Output exactly the lines that run from the top of the entries to the line holding "POLITICA (151, 145)", including both of those lines.

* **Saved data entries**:
——————————

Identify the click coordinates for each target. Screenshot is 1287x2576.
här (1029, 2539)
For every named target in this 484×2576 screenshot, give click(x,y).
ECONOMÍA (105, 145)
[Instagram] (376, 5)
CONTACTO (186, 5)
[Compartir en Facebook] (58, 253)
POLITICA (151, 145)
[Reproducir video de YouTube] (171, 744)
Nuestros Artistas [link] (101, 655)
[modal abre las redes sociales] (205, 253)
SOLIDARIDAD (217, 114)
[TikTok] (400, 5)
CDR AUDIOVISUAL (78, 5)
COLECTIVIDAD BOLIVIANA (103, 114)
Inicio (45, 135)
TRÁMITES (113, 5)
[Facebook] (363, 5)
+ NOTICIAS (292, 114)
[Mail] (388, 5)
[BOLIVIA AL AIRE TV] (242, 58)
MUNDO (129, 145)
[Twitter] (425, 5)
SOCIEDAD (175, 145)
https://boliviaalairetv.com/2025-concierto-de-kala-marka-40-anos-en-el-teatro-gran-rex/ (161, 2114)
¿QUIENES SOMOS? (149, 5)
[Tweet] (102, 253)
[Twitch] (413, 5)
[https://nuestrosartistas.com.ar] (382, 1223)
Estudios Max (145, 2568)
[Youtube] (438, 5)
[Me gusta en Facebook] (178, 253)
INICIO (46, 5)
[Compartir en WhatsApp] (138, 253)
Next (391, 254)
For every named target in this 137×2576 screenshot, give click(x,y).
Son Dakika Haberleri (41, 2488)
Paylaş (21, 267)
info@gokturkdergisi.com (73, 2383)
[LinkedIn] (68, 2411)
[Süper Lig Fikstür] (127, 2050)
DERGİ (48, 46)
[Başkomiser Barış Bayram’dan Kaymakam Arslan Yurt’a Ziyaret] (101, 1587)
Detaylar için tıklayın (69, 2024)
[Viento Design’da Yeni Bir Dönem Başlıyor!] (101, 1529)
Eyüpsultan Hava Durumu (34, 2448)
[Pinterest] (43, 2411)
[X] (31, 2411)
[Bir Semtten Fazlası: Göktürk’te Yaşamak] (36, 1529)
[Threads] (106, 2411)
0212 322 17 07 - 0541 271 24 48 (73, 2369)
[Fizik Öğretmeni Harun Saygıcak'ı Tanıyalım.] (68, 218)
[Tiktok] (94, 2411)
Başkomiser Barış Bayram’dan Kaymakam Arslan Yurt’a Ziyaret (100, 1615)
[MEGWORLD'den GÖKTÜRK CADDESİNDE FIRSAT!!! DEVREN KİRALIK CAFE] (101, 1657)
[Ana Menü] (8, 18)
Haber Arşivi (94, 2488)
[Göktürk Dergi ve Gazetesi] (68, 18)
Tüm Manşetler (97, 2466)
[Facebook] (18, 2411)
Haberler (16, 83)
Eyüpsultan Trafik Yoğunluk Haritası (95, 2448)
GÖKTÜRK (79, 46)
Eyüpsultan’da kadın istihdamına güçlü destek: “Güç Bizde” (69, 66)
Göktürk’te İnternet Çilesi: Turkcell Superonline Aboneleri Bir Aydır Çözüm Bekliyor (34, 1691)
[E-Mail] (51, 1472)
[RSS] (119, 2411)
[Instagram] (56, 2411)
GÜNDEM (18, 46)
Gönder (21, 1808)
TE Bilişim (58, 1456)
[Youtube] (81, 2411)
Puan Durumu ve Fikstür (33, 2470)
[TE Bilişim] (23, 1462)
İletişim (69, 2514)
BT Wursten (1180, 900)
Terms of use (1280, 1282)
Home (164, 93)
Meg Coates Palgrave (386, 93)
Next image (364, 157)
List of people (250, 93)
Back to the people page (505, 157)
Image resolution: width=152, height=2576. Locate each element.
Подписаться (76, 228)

——————————

* **EXERCISE OUTPUT**:
Identify the click coordinates for each target. Screenshot is 1287x2576.
här (1029, 2539)
For every named target in this 484×2576 screenshot, give click(x,y).
ECONOMÍA (105, 145)
[Instagram] (376, 5)
CONTACTO (186, 5)
[Compartir en Facebook] (58, 253)
POLITICA (151, 145)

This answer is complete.